Clarifiying the semantics of ptrtoint

Hi @nikic, thanks for weighing in on this discussion.

I agree that having another different value could be confusing – and for the CHERI case the index width is exactly what we want, so just using that sounds good to me. The only reason I considered a new component is that previously concerns were raised that we can’t assume index size is the same as the address size (e.g. amdgpu). However, the discussion so far seem sto indicate the AMDGPU use cases don’t really need the “48bit base+offset” in most cases anyway since the base is generally sufficiently aligned to perform alignment checks just on the offset.

For ptrsub I am not sure if we should return poison for mismatched provenance, but I think that is a separate discussion we should have in another thread to avoid extending this one.

So in conclusion, are we happy with the following resolution for ptrtoint/ptrtoaddr? If so I will go ahead and update PRs and start using the address width/index width for e.g. knownbits of pointers instead of the full representation width.

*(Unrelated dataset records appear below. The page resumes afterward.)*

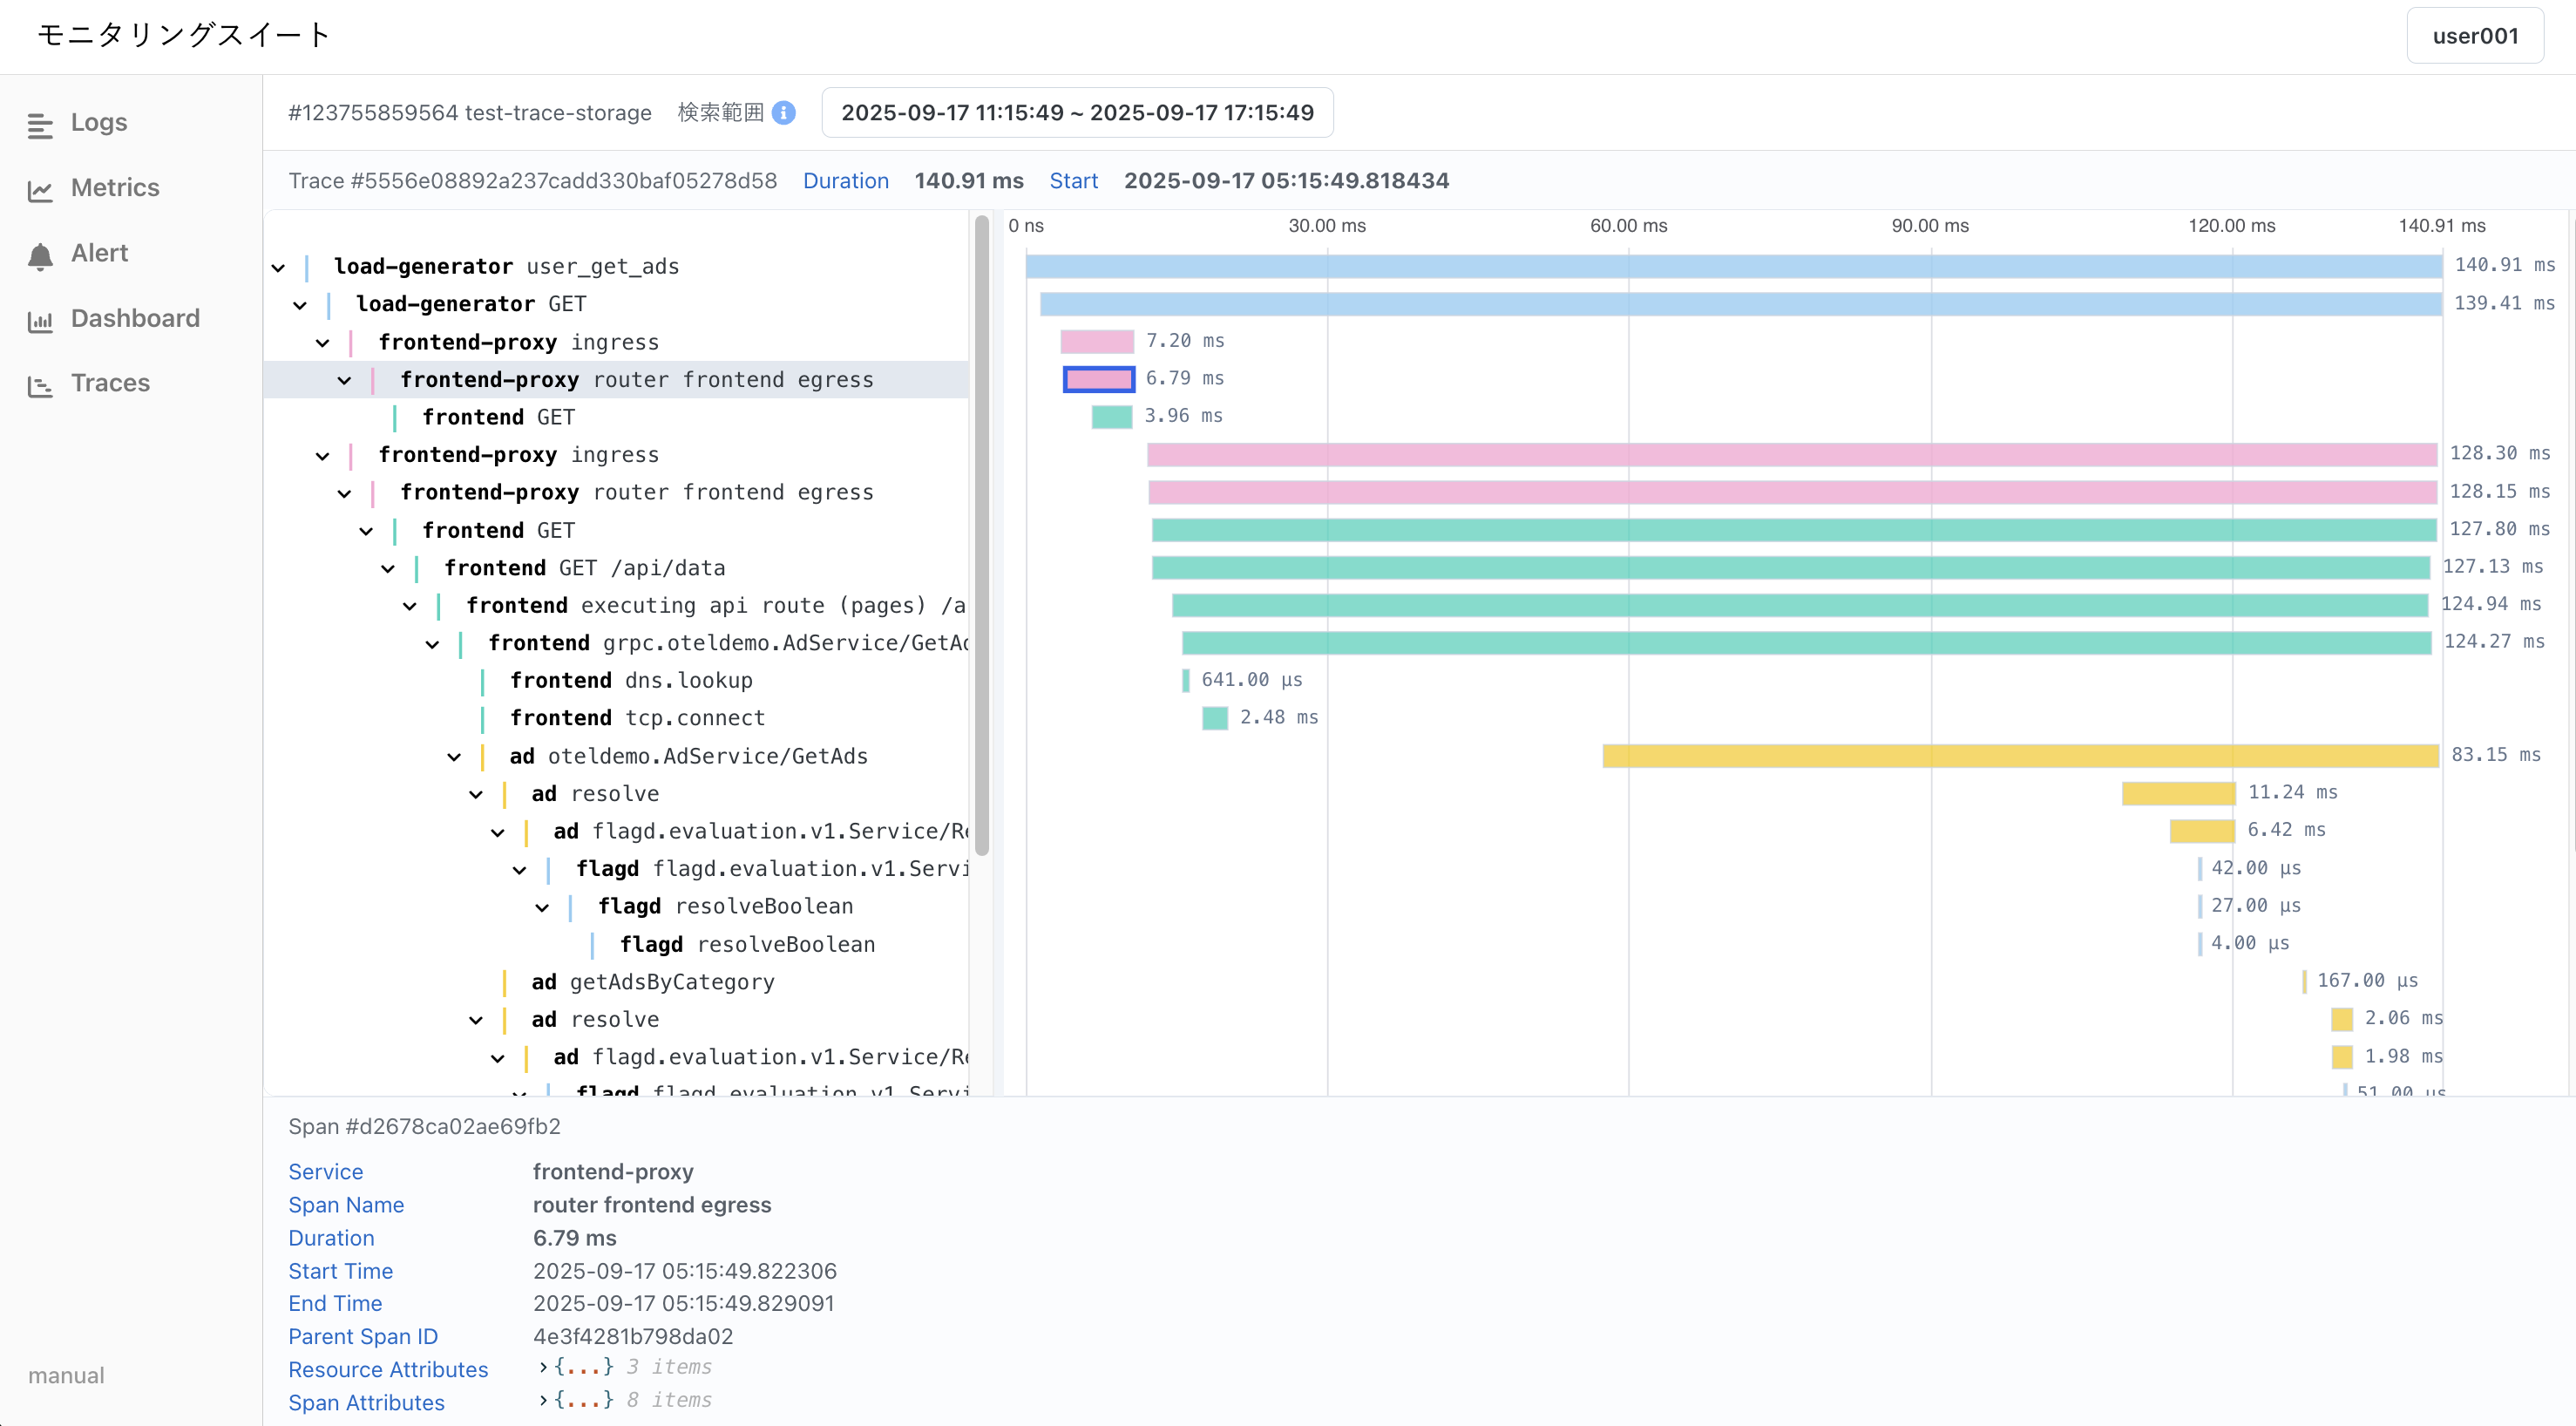This screenshot has width=2576, height=1426.
Task: Click the Traces sidebar icon
Action: point(40,386)
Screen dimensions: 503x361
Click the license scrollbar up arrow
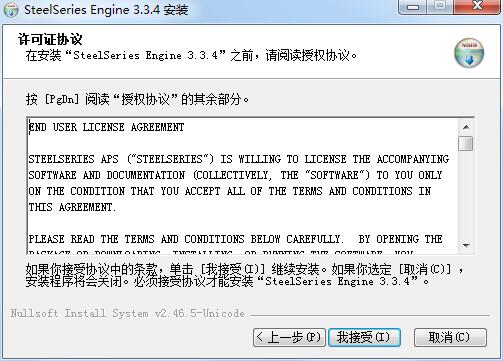point(466,127)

  1. ptrtoint behaves as a bitcast of the full representation width and has capturing semantics.
  2. We clarify that non-integral pointers can have an address component that is smaller than the sie of the pointer. This component must be the same as the index width and LLVM can assume that it is the low bits of the pointer. For AMDGPU fat pointers we don’t actually return the underlying address since that would require arithmetic but instead the offset relative to the base.
  3. I update [DataLayout] Introduce DataLayout::getPointerAddressSize(AS) by arichardson · Pull Request #137412 · llvm/llvm-project · GitHub to return the index width for DL.getPointerAddressSize() instead of adding a new component. I believe having these new accessor functions is still useful even if they return the same value since it’s not obvious that index==address size. This would also make it easier to allow future changes for address width != index width if we ever decide this is needed.
  4. We introduce a new ptrtoaddr instruction that returns the address component of the pointer:
  • This behaves similarly to ptrtoint but does not expose/capture provenance.
  • It always returns the low index with bits of the pointers, i.e. ptrtoaddr %x == trunc iIndexWidth (ptrtoint %x) but without the ptrtoint side-effects
  1. (later/in parallel) We introduce a new ptrsub instruction that subtracts the address bits (i.e. ignoring anything beyond index width). Exact semantics TBD.